◆ **DATASET EXTRACT**
***

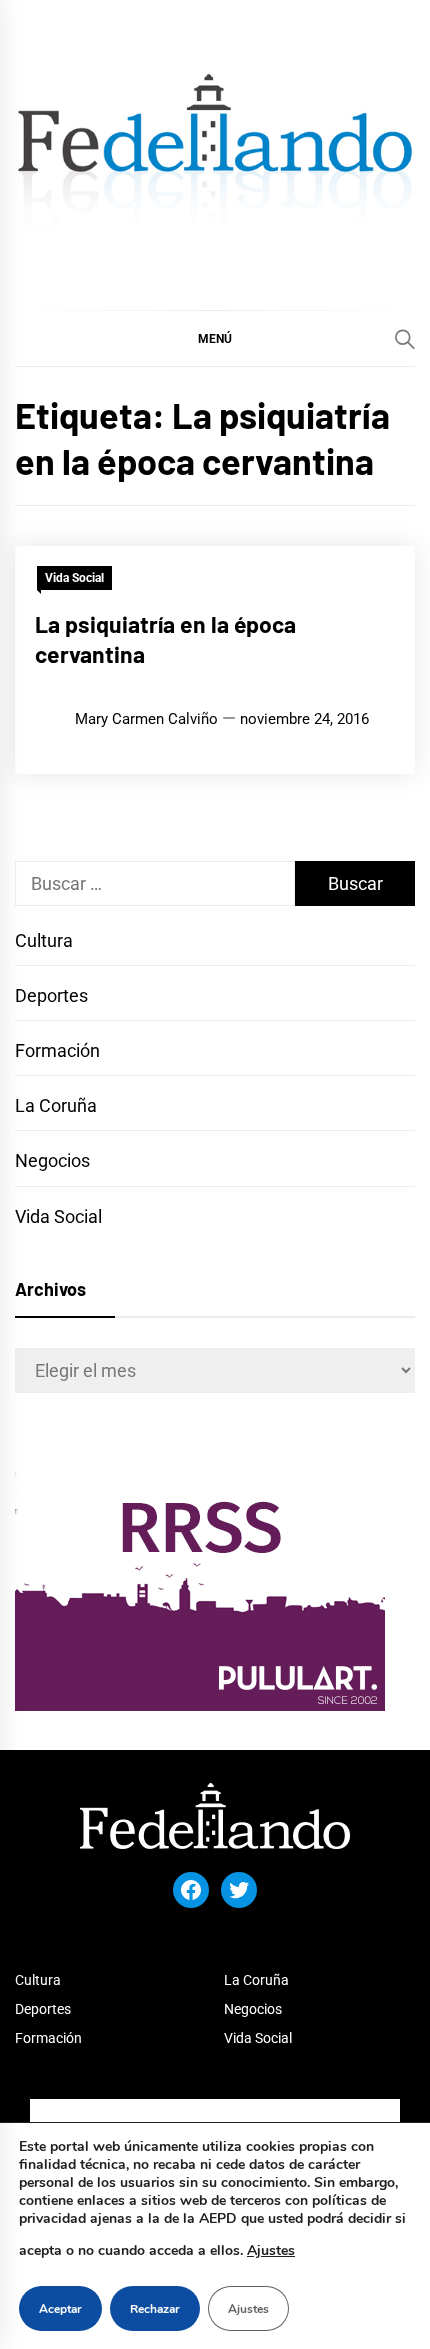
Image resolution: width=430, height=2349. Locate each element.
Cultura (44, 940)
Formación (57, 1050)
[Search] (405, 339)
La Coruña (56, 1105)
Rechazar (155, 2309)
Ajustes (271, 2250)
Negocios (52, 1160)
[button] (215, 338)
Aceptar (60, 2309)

***

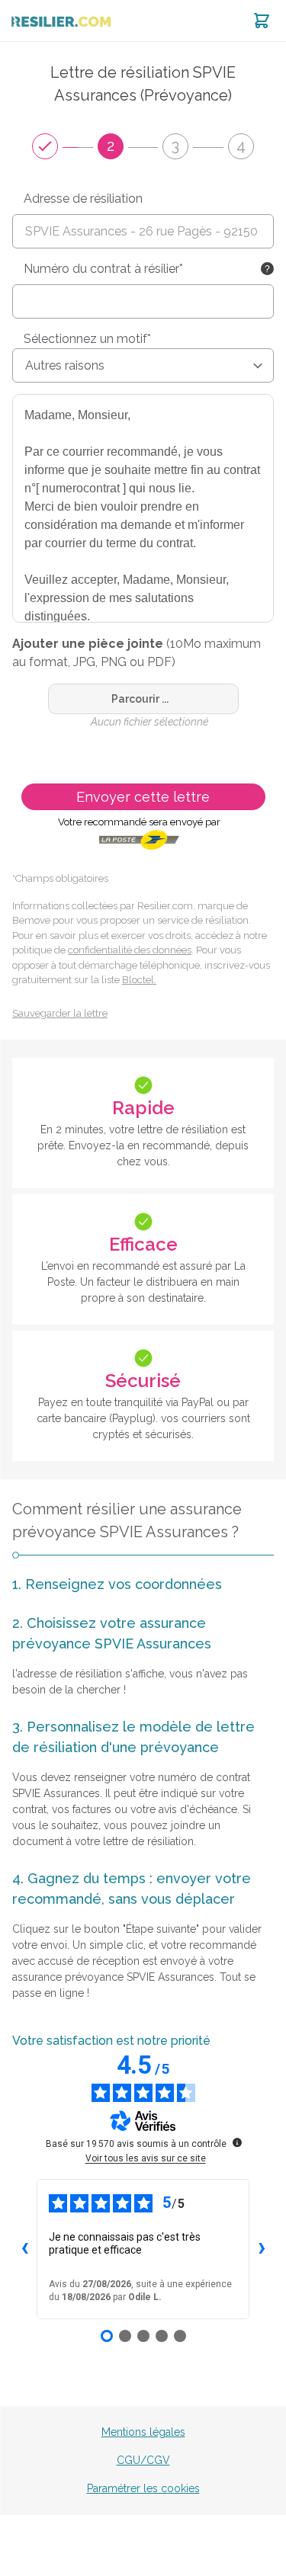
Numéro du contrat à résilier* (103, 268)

***

◆ **DIRECTIONS**
From the records above, copy only the lines starting with the line that holds "Image resolution: width=430, height=2349." and going on through the line that holds "Aceptar (60, 2309)", exactly as written.

◆ **RESULT BELOW**
Image resolution: width=430, height=2349. Locate each element.
Cultura (44, 940)
Formación (57, 1050)
[Search] (405, 339)
La Coruña (56, 1105)
Rechazar (155, 2309)
Ajustes (271, 2250)
Negocios (52, 1160)
[button] (215, 338)
Aceptar (60, 2309)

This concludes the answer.